Why print operation within signal handler may change deadlock situation?

蓝咒 提交于 2019-12-22 22:42:50

问题


I got simple program as below:

import threading
import time
import signal

WITH_DEADLOCK = 0

lock = threading.Lock()

def interruptHandler(signo, frame):
    print str(frame), 'received', signo
    lock.acquire()
    try:
        time.sleep(3)
    finally:
        if WITH_DEADLOCK:
            print str(frame), 'release'
        lock.release()

signal.signal(signal.SIGINT, interruptHandler)
for x in xrange(60):
    print time.strftime("%H:%M:%S"), 'main thread is working'
    time.sleep(1)

So, if you start that program and even Ctrl+C is pressed twice within 3 seconds, there is no deadlock. Each time you press Ctrl + C proper line is displayed.
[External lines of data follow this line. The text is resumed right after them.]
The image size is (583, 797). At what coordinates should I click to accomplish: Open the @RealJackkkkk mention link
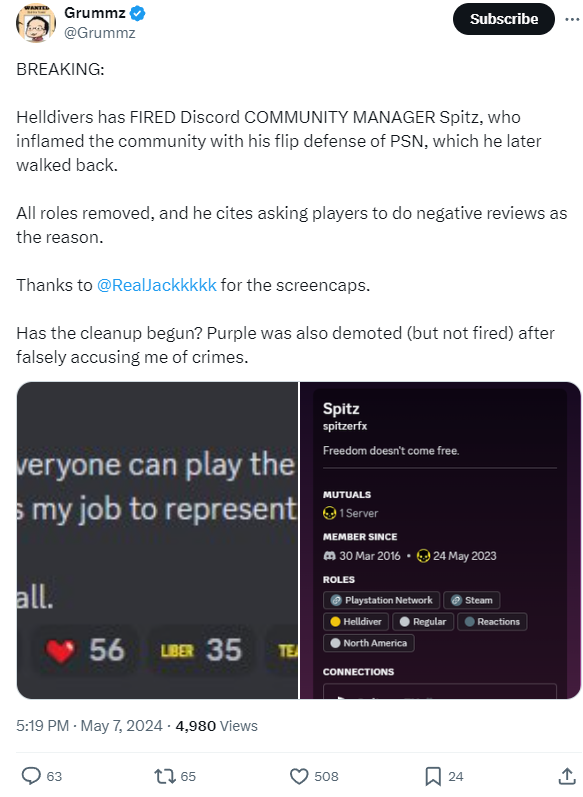pyautogui.click(x=157, y=285)
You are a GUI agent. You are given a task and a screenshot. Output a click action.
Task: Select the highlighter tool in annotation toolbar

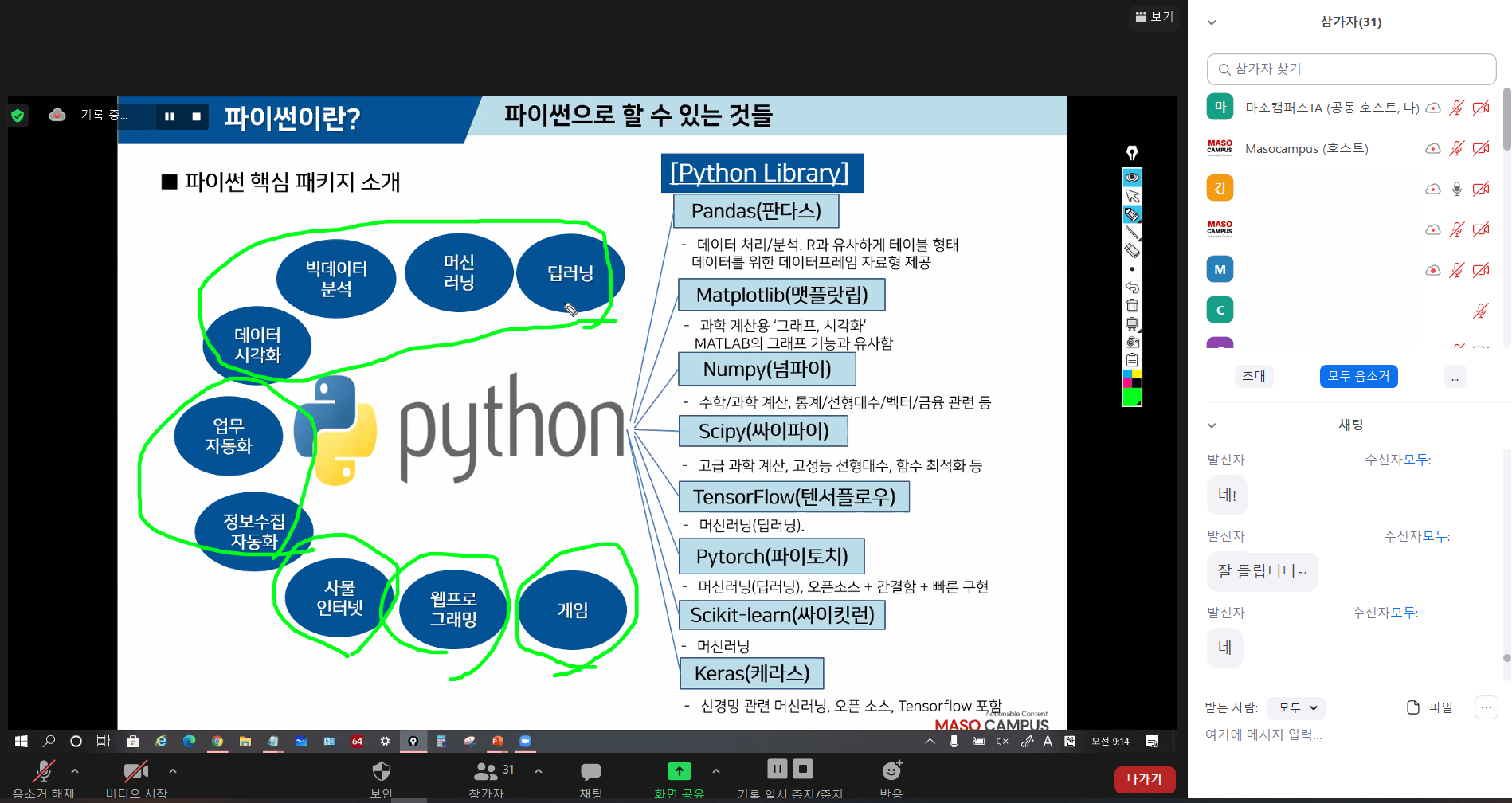1132,214
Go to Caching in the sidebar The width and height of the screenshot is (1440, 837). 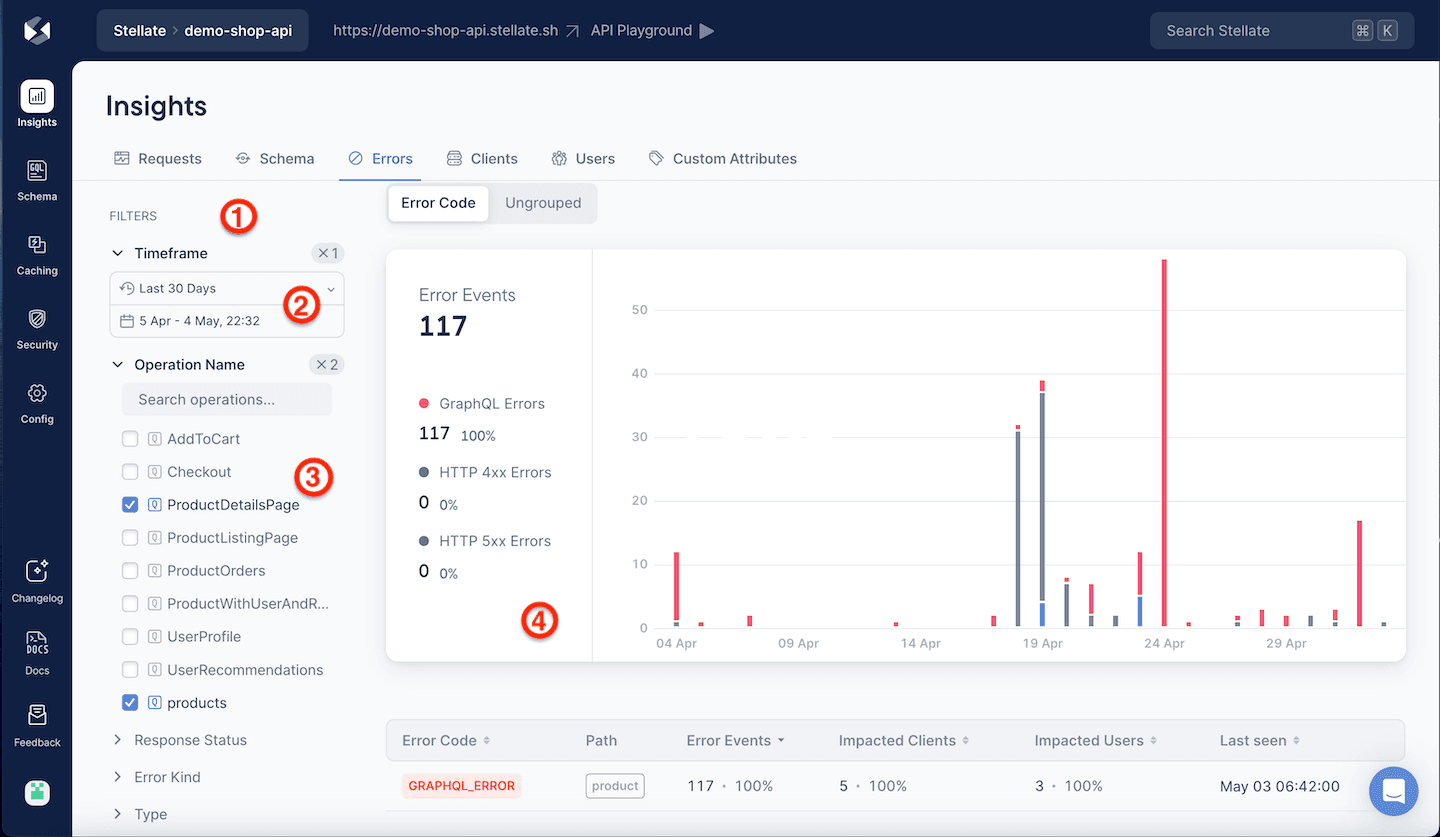tap(37, 246)
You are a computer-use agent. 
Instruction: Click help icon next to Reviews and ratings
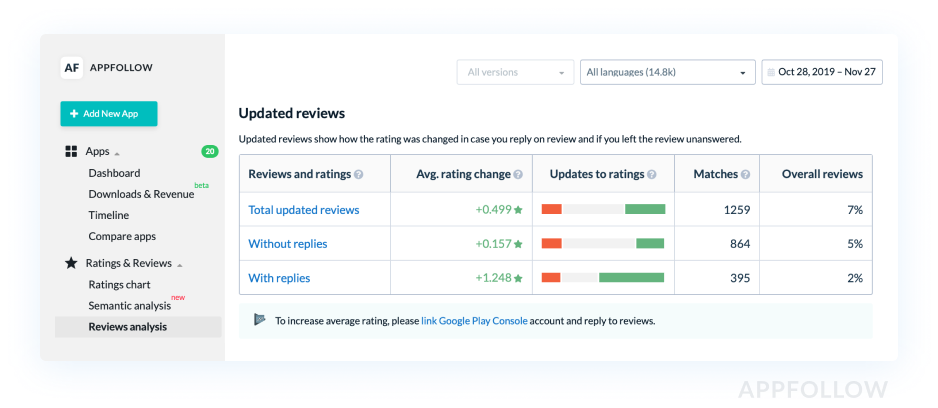pyautogui.click(x=359, y=174)
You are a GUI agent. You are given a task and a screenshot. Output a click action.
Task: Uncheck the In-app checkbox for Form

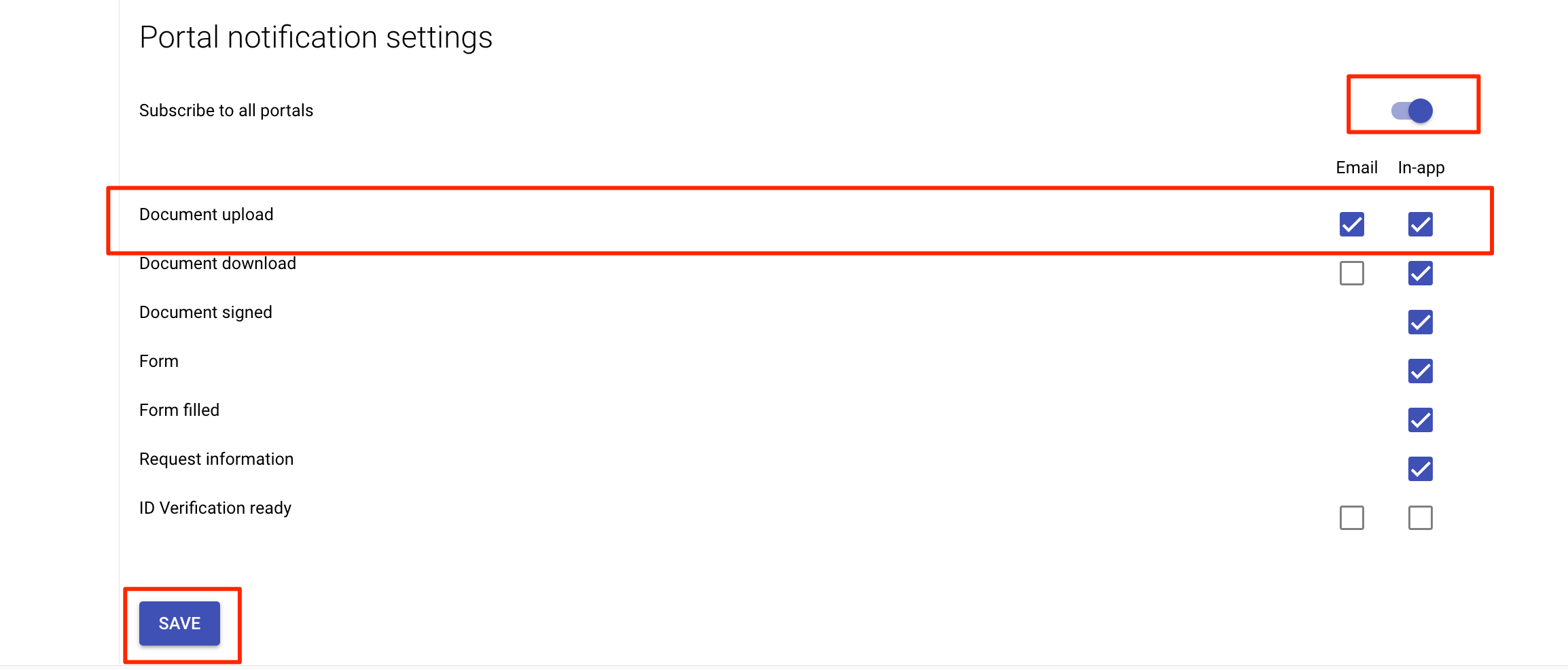[1420, 371]
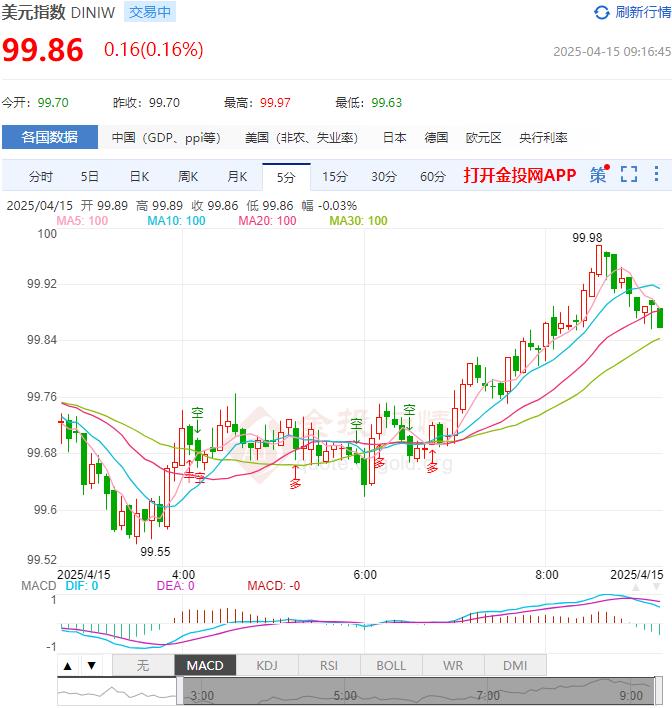
Task: Open the 策 strategy icon
Action: coord(598,175)
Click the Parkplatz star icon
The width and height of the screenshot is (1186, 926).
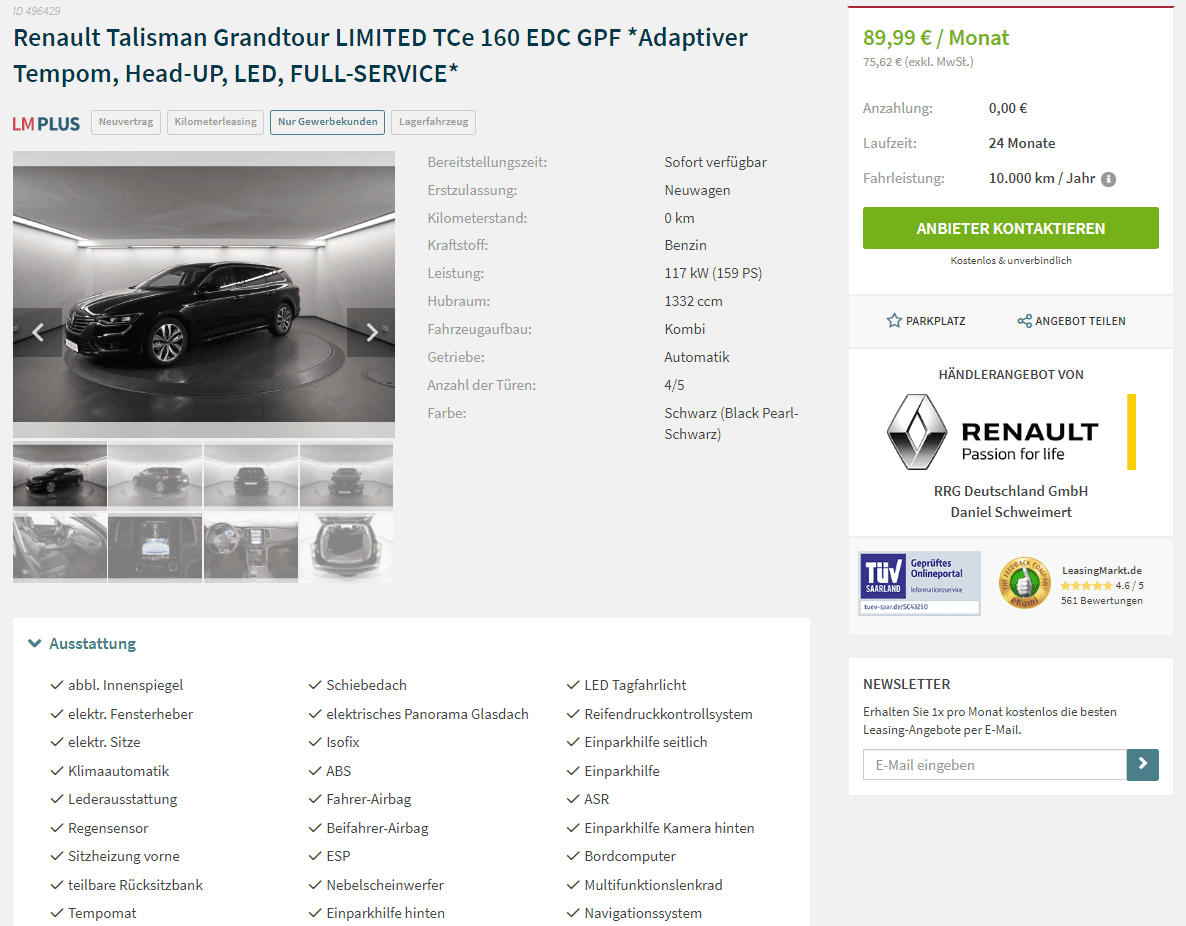[x=894, y=321]
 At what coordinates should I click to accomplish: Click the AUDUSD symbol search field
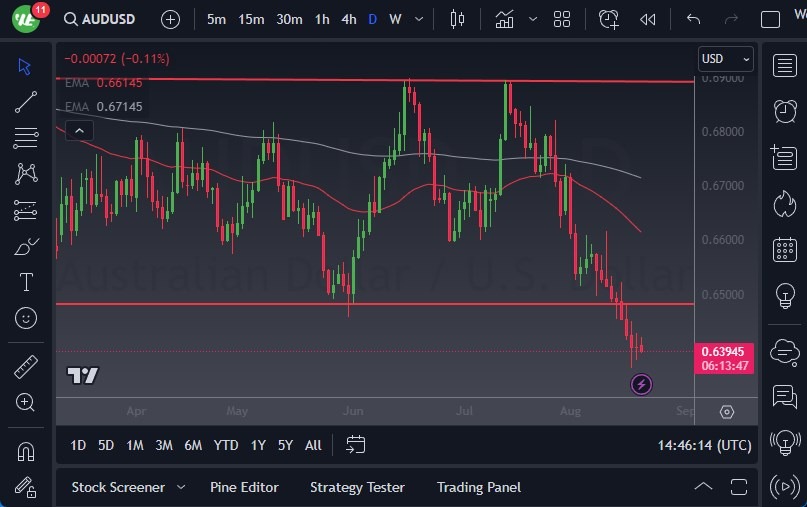click(x=108, y=19)
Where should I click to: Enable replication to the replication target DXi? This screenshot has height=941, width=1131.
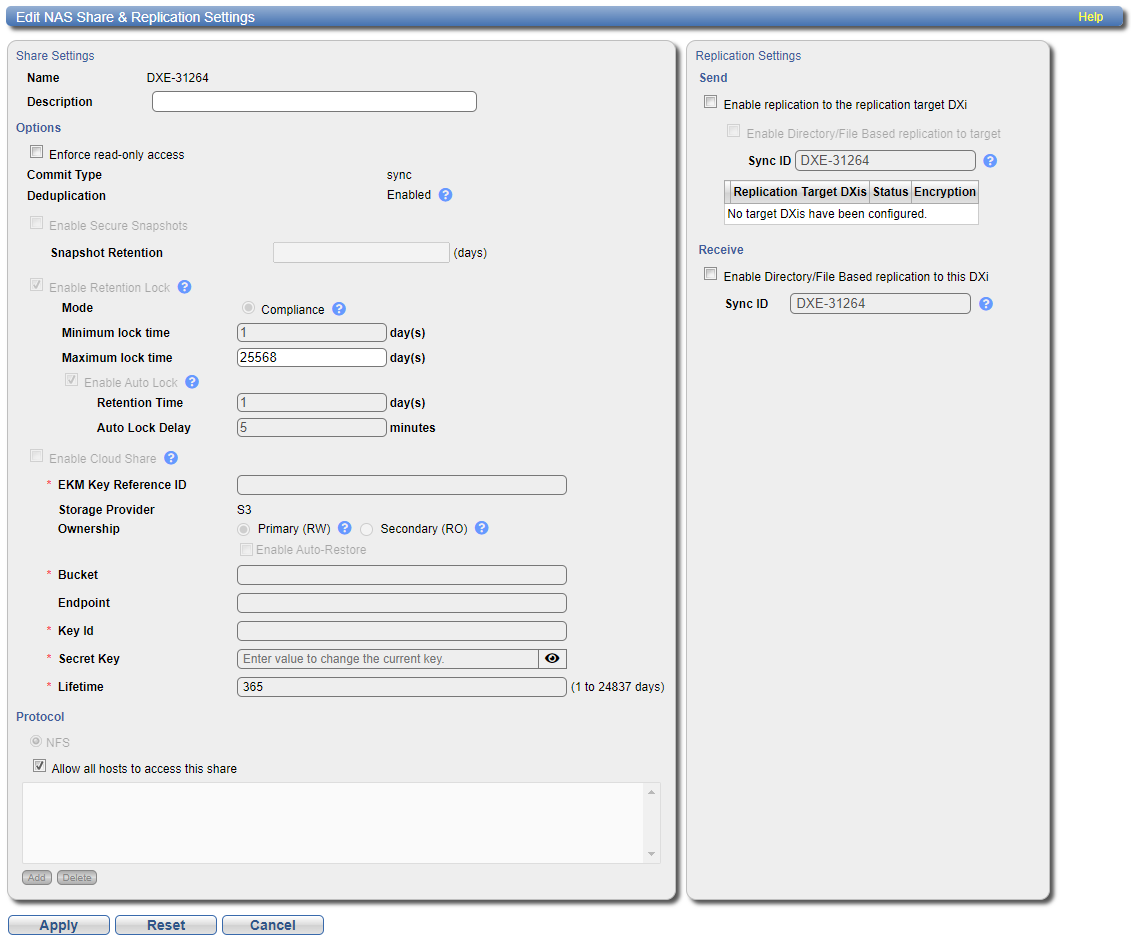[x=711, y=103]
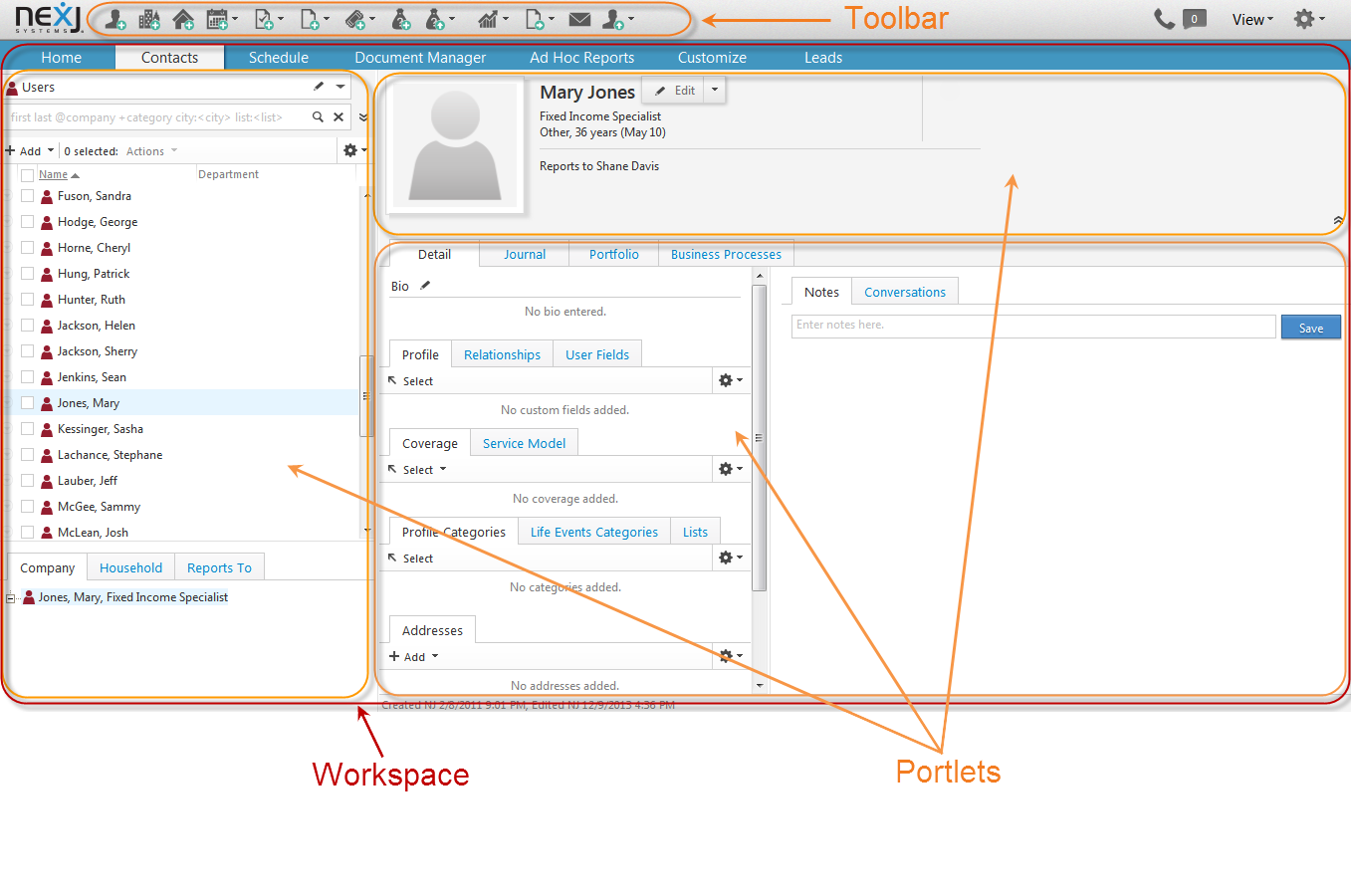Click the add contact person icon in toolbar

click(115, 19)
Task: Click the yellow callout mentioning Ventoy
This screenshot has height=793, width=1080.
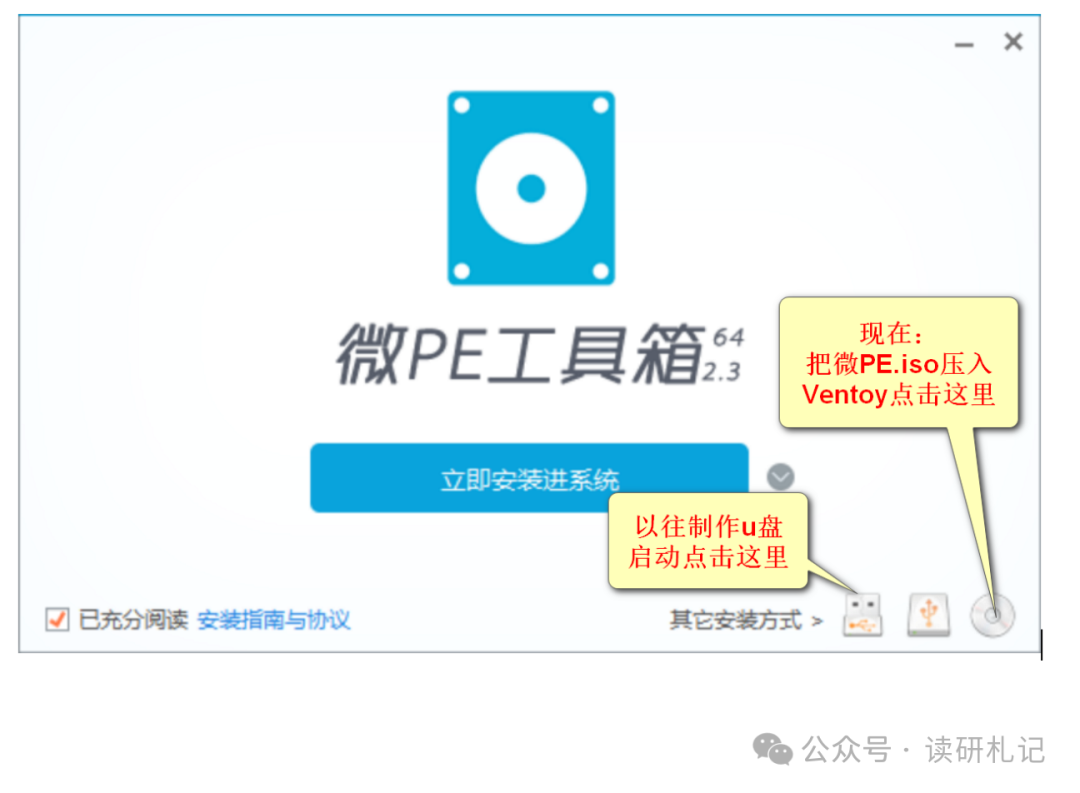Action: tap(898, 363)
If you change WITH_DEADLOCK=1 and you would press Ctrl+C twice (withing 3 seconds) then program will be hung.

Does anybody may explain why print operation make such difference?

(My python version is 2.6.5)


回答1:


To be honest I think J.F. Sebastian's comment is the most appropriate answer here - you need to make your signal handler reentrant, which it currently isn't, and it is mostly just surprising that it works anyway without the print statement.